» THE EXERCISE
Could you print all of the data below word for word, leaving out the pictures?

» MATERIAL
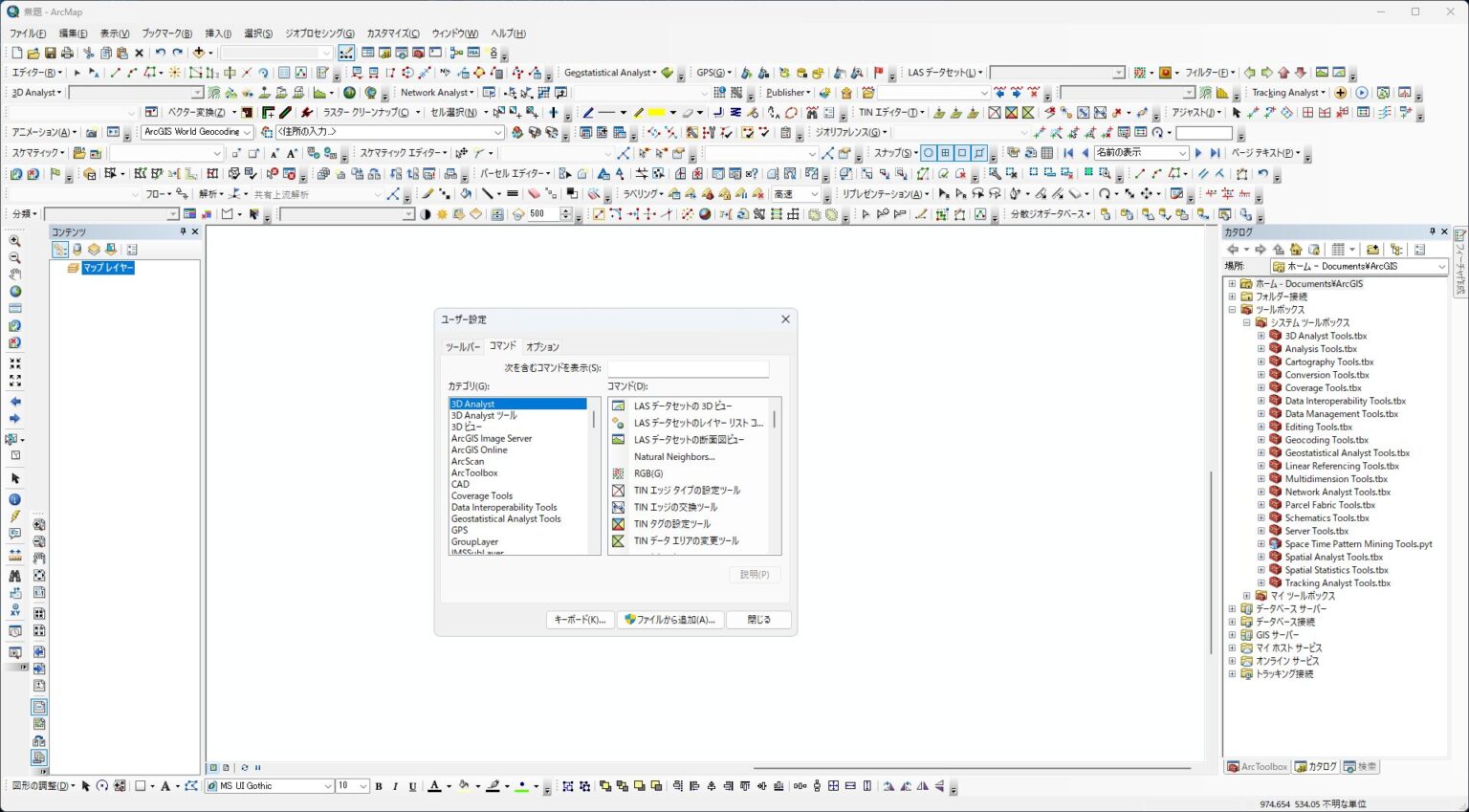The height and width of the screenshot is (812, 1469).
Task: Click the キーボード button in the dialog
Action: [x=581, y=619]
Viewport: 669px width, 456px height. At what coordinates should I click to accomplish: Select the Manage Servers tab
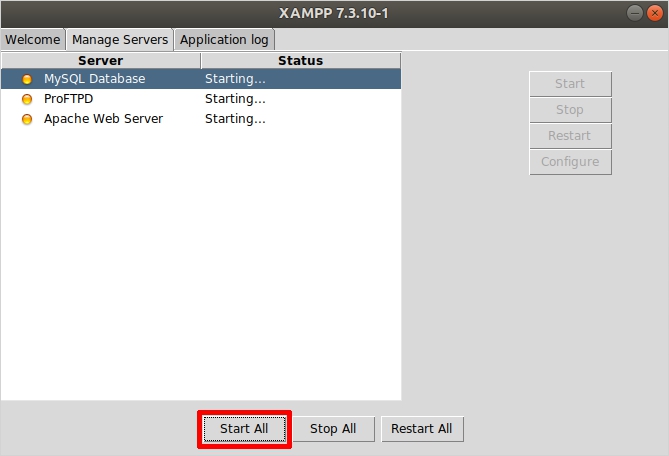pyautogui.click(x=120, y=40)
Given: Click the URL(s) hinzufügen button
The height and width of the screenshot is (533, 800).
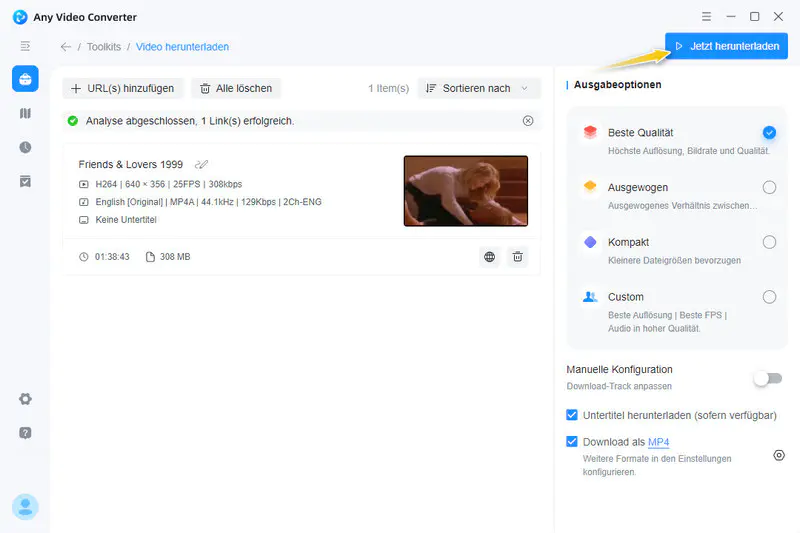Looking at the screenshot, I should (x=123, y=88).
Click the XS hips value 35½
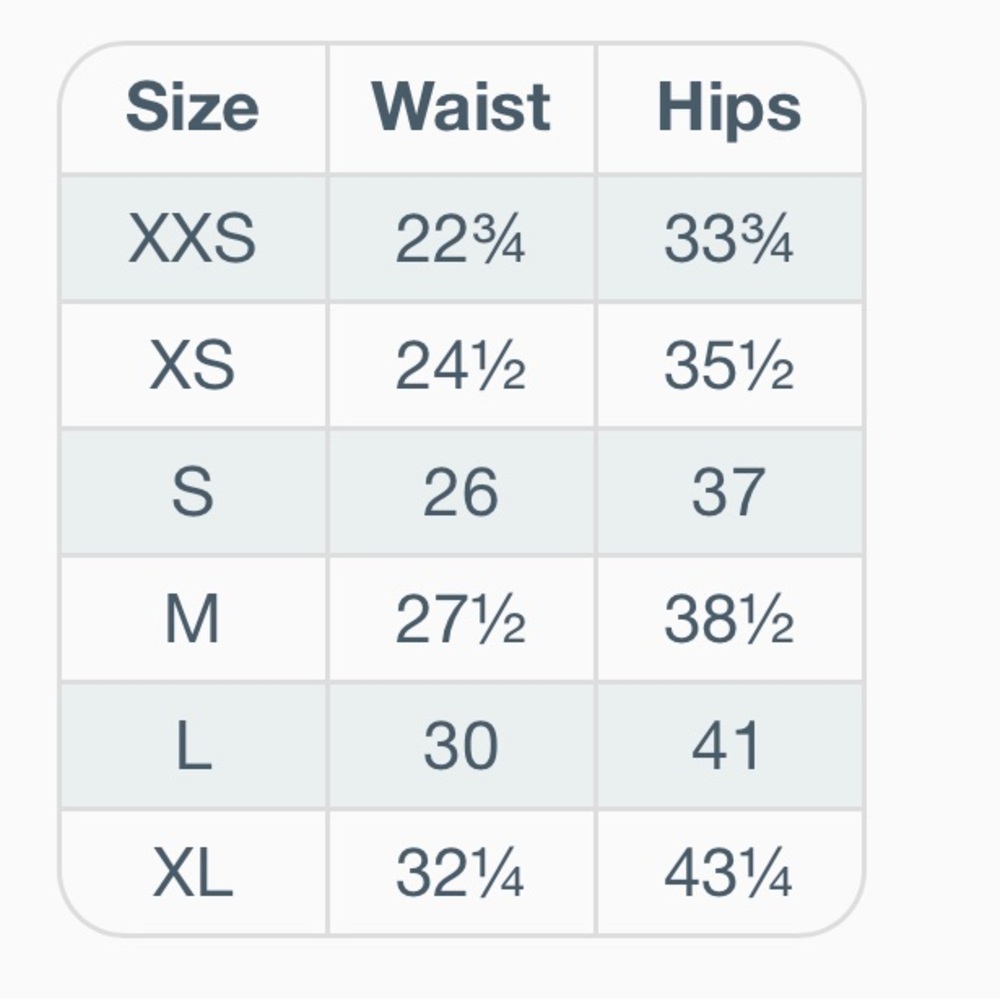Image resolution: width=1000 pixels, height=1000 pixels. click(729, 366)
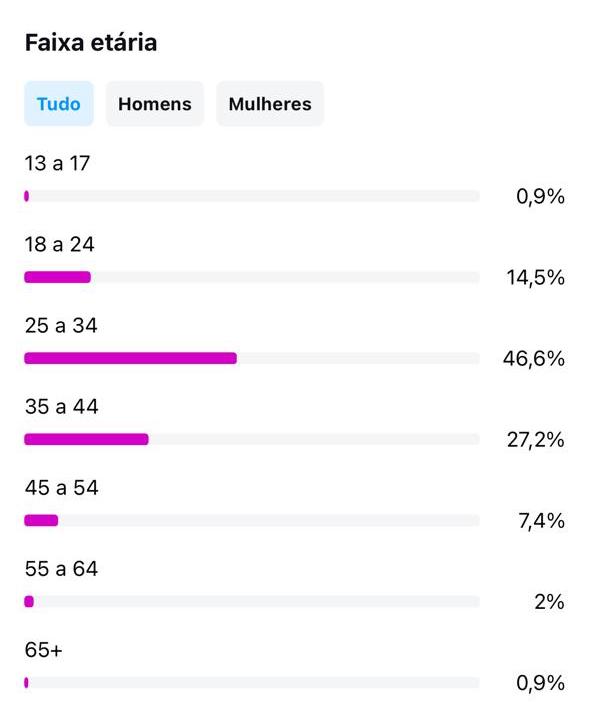Click the 27,2% percentage value

coord(535,440)
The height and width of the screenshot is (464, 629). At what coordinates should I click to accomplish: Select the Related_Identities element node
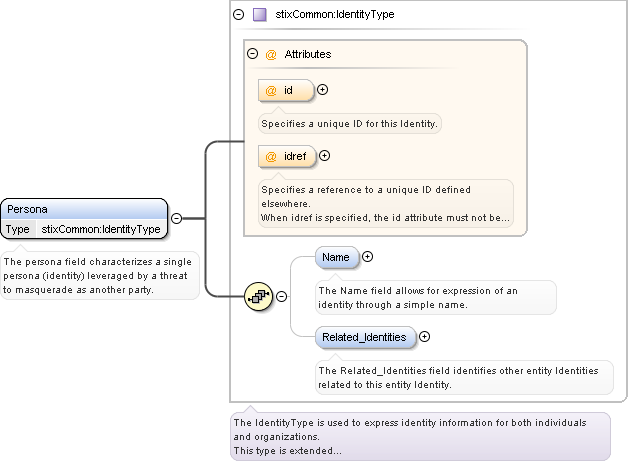[365, 338]
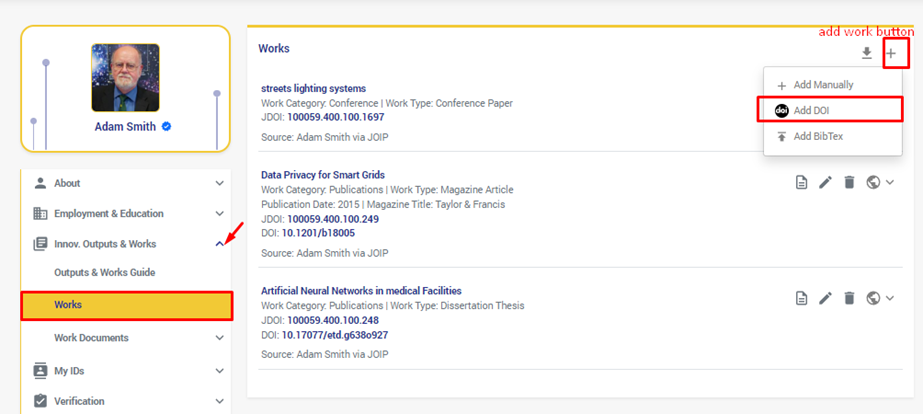923x414 pixels.
Task: Click the download works icon
Action: pos(867,54)
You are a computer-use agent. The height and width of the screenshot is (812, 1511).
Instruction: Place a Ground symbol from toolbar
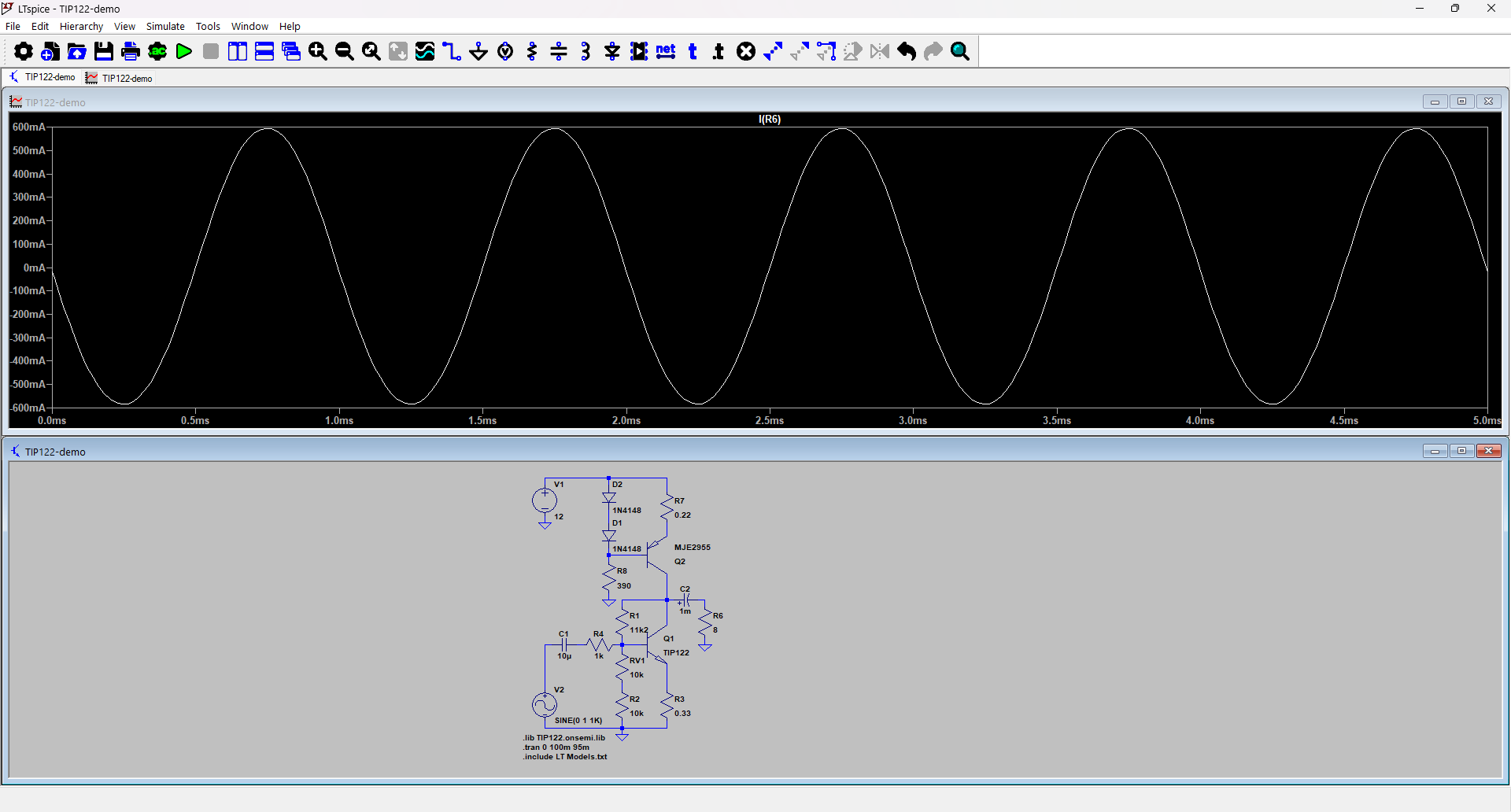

» EXERCISE ANSWER
The height and width of the screenshot is (812, 1469).
Task: Click the キーボード button in the dialog
Action: [x=581, y=619]
Viewport: 669px width, 456px height. At what coordinates should I click to accomplish: Select the Manage Servers tab
pyautogui.click(x=120, y=40)
Given: Click the URL(s) hinzufügen button
The height and width of the screenshot is (533, 800).
Looking at the screenshot, I should (x=123, y=88).
Click the XS hips value 35½
Image resolution: width=1000 pixels, height=1000 pixels. click(729, 366)
Click the 27,2% percentage value

coord(535,440)
The height and width of the screenshot is (464, 629). At what coordinates should I click to accomplish: Select the Related_Identities element node
[365, 338]
923x414 pixels.
Task: Click the download works icon
Action: pos(867,54)
You are a computer-use agent. The height and width of the screenshot is (812, 1511).
Instruction: Place a Ground symbol from toolbar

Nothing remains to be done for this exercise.